Electric scooters’ tempestuous relationship with Alexandria sidewalks has just come to an end.
At the City Council’s public hearing on Saturday, Dec. 14, the council voted to approve a second phase of the pilot program with a few notable changes from the current program.
The biggest change is the removal of scooters from sidewalks. Under the current system, scooters were only prohibited from two sidewalks near the waterfront, where bicycles are also banned from sidewalks. The original plan for the second phase of the pilot program was to have scooters banned from Mount Vernon Avenue in Del Ray and a large portion of Old Town, but concerns were raised by some on the City Council about enforcement and education of the public on where exactly scooters could or could not be ridden.
Instead, at the Saturday meeting, the City Council amended the language to ban electronic scooters from sidewalks across the city. The new ordinance reads: “Riding a micro-mobility device on all sidewalks within the city shall be prohibited.”
Other changes included requiring the scooter companies to distribute scooters more equitably across the city, one of the goals pushed for by several members of the City Council. Of scooters in the city, 15 percent will be required to be located west of Quaker Lane and east of I-395, while 10 percent will be required west of I-395. An additional five percent will be required to be placed in Arlandria. Currently, most are scattered around Old Town.

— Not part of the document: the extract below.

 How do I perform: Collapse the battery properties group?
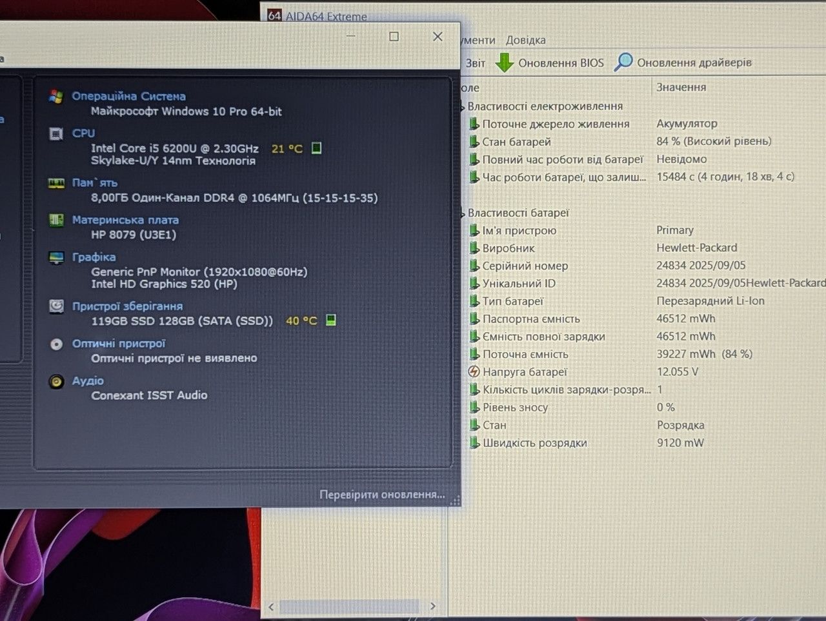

Council members Amy Jackson and John Chapman also pushed for the language to be refined to ensure that the Ad Hoc Scooter Task Force include representatives of the West End, rather than being monopolized by Old Town residents.
City Council members noted that scooter corrals recently added to Old Town — intended to reduce instances of scooters being scattered across sidewalks — could also be coming to Del Ray, Carlyle and Potomac.
The new regulation also specifically banned more than one person from riding a scooter, though Mayor Justin Wilson joked that after passing the regulation the companies would come back with tandem scooters.